De uitspraak is interessant vanwege twee aspecten. Ten eerste de vraag of een Wob-verzoek wel echt een Wob-verzoek is als iemand de informatie wil (mede) ten behoeve van andere procedures. De Raad van State meent dat wél sprake is van een Wob-verzoek ondanks de andere procedures waarvoor de informatie ook wordt opgevraagd omdat:

  • de Wob wordt genoemd
  • verzoeker meermalen heeft genoemd dat van belang is dat het publiek een en ander kan controleren (in dit geval of de overdracht van milieurechten in overeenstemming met de Wet natuurbescherming is).

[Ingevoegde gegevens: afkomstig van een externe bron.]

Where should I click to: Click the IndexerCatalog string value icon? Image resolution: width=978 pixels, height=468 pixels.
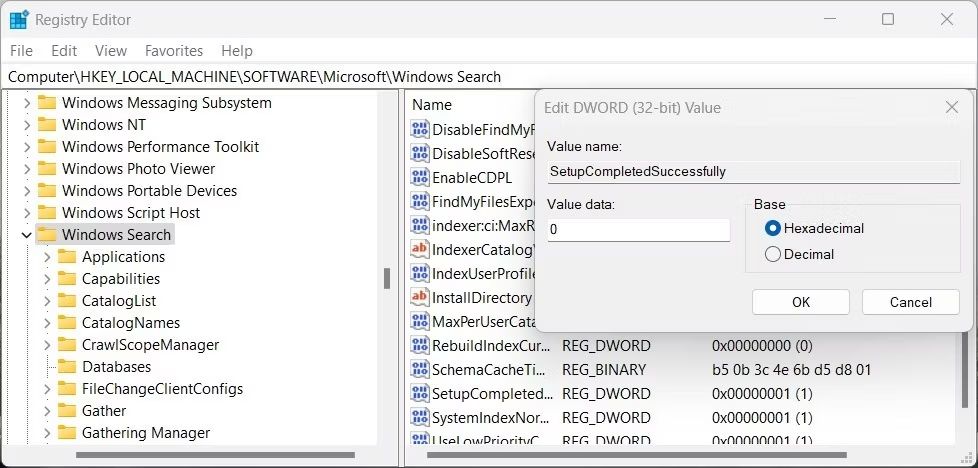point(419,250)
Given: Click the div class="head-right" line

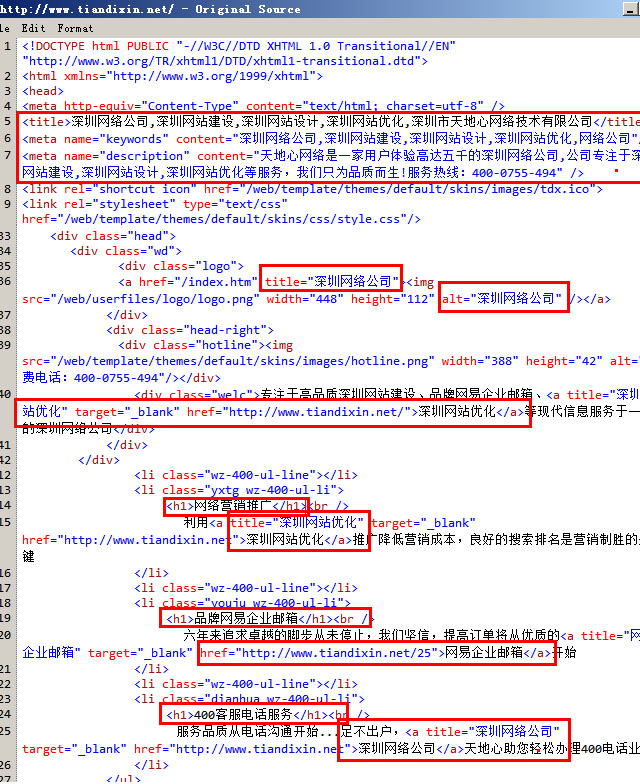Looking at the screenshot, I should (x=189, y=329).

Deze redenering lijkt in lijn met andere rechtspraak op dit punt, al blijft het soms zoeken in de praktijk (zie uitgebreid dit blog).

Een tweede aspect van belang is de toepassing van de weigeringsgrond die oog heeft voor het financiële belang van de overheid en de onevenredige benadeling van diezelfde overheid. Het ging hier om een mantelovereenkomst die afspraken bevat tussen twee partijen over de geldsommen en de voorwaarden voor uitbetaling van de geldsommen. De overeenkomst geeft inzicht in de wijze waarop de Provincie Limburg heeft onderhandeld en de mogelijke strategieën van de Provincie in onteigeningsprocedures. Bijzonder is dat de Raad van State de overeenkomst als één geheel van bepalingen en voorwaarden aanmerkt. De beoordeling per onderdeel van een document wordt zo wat terzijde geschoven.

Ook de onevenredige benadeling van de Provincie acht de Raad van State aanwezig. Partijen en anderen kunnen immers de onderhandelingspositie op de informatie uit de overeenkomst afstemmen met als gevolg dat bijvoorbeeld vertraging ontstaat bij een project waar de overeenkomst betrekking op heeft.